In Martin v. Ajax Construction Co. (1954) 124 Cal.App.2d 425, the appellate court stated that "the vices of the [loan] instrument may be asserted by its guarantors as well as by the maker."Summary of this case from Roes v. Wong
Docket No. 19764.
April 8, 1954.
APPEAL from a judgment of the Superior Court of Los Angeles County and from an order denying a new trial. George Francis, Judge. Judgment affirmed in part and reversed in part with directions; appeal from order dismissed.
Assigned by Chairman of Judicial Council.
W.M. Freiburghouse, Freiburghouse Woodard and Richard A. Perkins for Appellants.
John O. Akin for Respondents.
The question posed for decision is whether it is usurious where an agreement to loan $5,000 to a construction company and to receive $10,000 in return in any event "on or before one year from the date hereof" where the money is to be used in building houses on tracts specified by the company or on "such other tracts as might be selected by" the company, the money to be secured by irrevocable assignments of specified sums to be payable to the lender, where, contemporaneously with the agreement, the company executes and delivers its promissory note in the sum of $10,000, causes its principal stockholders to execute a guaranty of its payment, and where, at the expiration of the year, the company executes an agreement of similar tenor for the payment of the sum of $250 as a bonus for the payee's extension for 90 days of the loan period of the $10,000 note.

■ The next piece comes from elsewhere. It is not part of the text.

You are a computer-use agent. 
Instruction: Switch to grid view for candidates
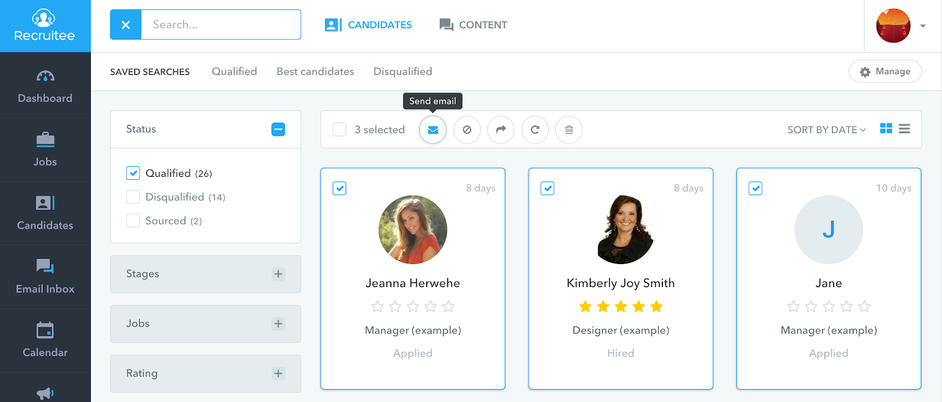click(x=885, y=128)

On November 21, 1947, appellant Ajax Construction Company, a corporation herein referred to as "Ajax," and respondents, Mr. and Mrs. Martin, signed a writing which contained the following: Ajax "is about to engage in a larger, more active program of construction." Martins are "willing to loan" Ajax money to assist this program. The Martins do "hereby loan the first party the sum of $5,000." Ajax represents that "it is about to commence a construction program of 150 duplex or double bungalows, together with 40 single family residences" on certain tracts if available, or "such other tract or tracts as might be selected" by Ajax "until 150 duplex . . . and 40 single residences shall have been built." Ajax "agrees that upon completion of each building . . . it will execute and deliver . . . an irrevocable assignment" of $100 or $50 upon each duplex or single so completed. Ajax agreed that the Martins "shall be entitled to have and receive, in consideration of said loan . . . the total sum of $10,000.00, payable . . . on or before one year from the date hereof."
Pursuant to such agreement and coeval therewith, Ajax executed its promissory note in the sum of $10,000 in favor of respondents and caused its principal stockholders, C.W. Beck and W.H. Beck, to execute a guaranty of the note on the reverse side thereof.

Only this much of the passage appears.